Le durcissement ne pourra donc être décidé qu'au plus tôt fin octobre, si les indicateurs sont au vert.

"Ca me paraît logique qu'on tienne compte du marché du travail pour définir les règles de l'assurance chômage. Quand le marché du travail est plus dynamique, on peut considérer que c'est logique que les règles ne soient pas les mêmes que quand la situation est dégradée. C'est bien la logique qu'on a proposée aux partenaires sociaux.", expliquait Elisabeth Borne sur BFMTV ce dimanche.

•Septembre 2022: application effective du bonus malus

C'est la seule mesure validée par les syndicats. La réforme crée un "bonus-malus" sur la cotisation d'assurance-chômage payée par les entreprises de plus de 11 salariés dans sept secteurs grands consommateurs de contrats courts ou précaires (hébergement-restauration, agroalimentaire, transports...).

Pour elles, on calculera sur une année de référence le nombre de fins de contrats - CDI, CDD ou intérim - divisé par leur effectif. En fonction de la comparaison avec le taux médian du secteur, l'entreprise verra alors sa cotisation varier entre 3 et 5,05% de sa masse salariale, contre un taux de 4,05% aujourd'hui.
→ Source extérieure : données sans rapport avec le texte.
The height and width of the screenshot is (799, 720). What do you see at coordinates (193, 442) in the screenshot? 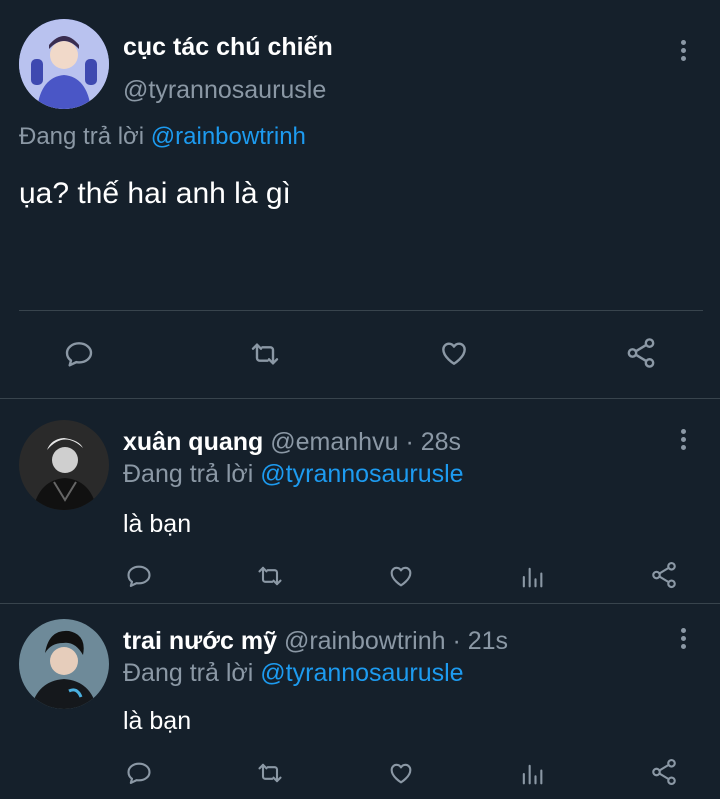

La première année de référence commencera le 1er juillet 2021 pour une application sur les cotisations à partir de septembre 2022. Certains secteurs particulièrement touchés par la crise, comme l'hôtellerie-restauration, seront dans un premier temps exemptés.

Les syndicats craignent néanmoins que le bonus-malus ne survive pas à la nouvelle négociation sociale qui devrait démarrer à l'été 2022.

•Cette réforme peut-elle être encore repoussée?

La situation épidémique (et donc économique) fera office de juge de paix. Le gouvernement a déjà repoussé plusieurs fois sa mise en application et cela pourra être encore le cas avant juillet.

Du côté des syndicats, on ne se fait pas beaucoup d'illusions. "Les marges de manoeuvre sont proches de zéro. C'est plié, Élisabeth Borne a adouci ce qu'elle pouvait mais elle a hérité d'une réforme aberrante" a ainsi déclaré à l'AFP Jean-François Foucard de la CFE-CGC.

Pour autant, les centrales syndicales réunies dans la même opposition envisagent d'attaquer le décret, qui sera publié d'ici fin mars, devant le Conseil d'État. Celui-ci avait annulé fin novembre le nouveau mode de calcul de l'allocation, jugeant qu'il créait des disparités "disproportionnées" entre allocataires, "du simple au quadruple" en fonction de la répartition des périodes d'emploi pour un volume identique de travail. Un écart aujourd'hui réduit avec la mise en place d'un plancher.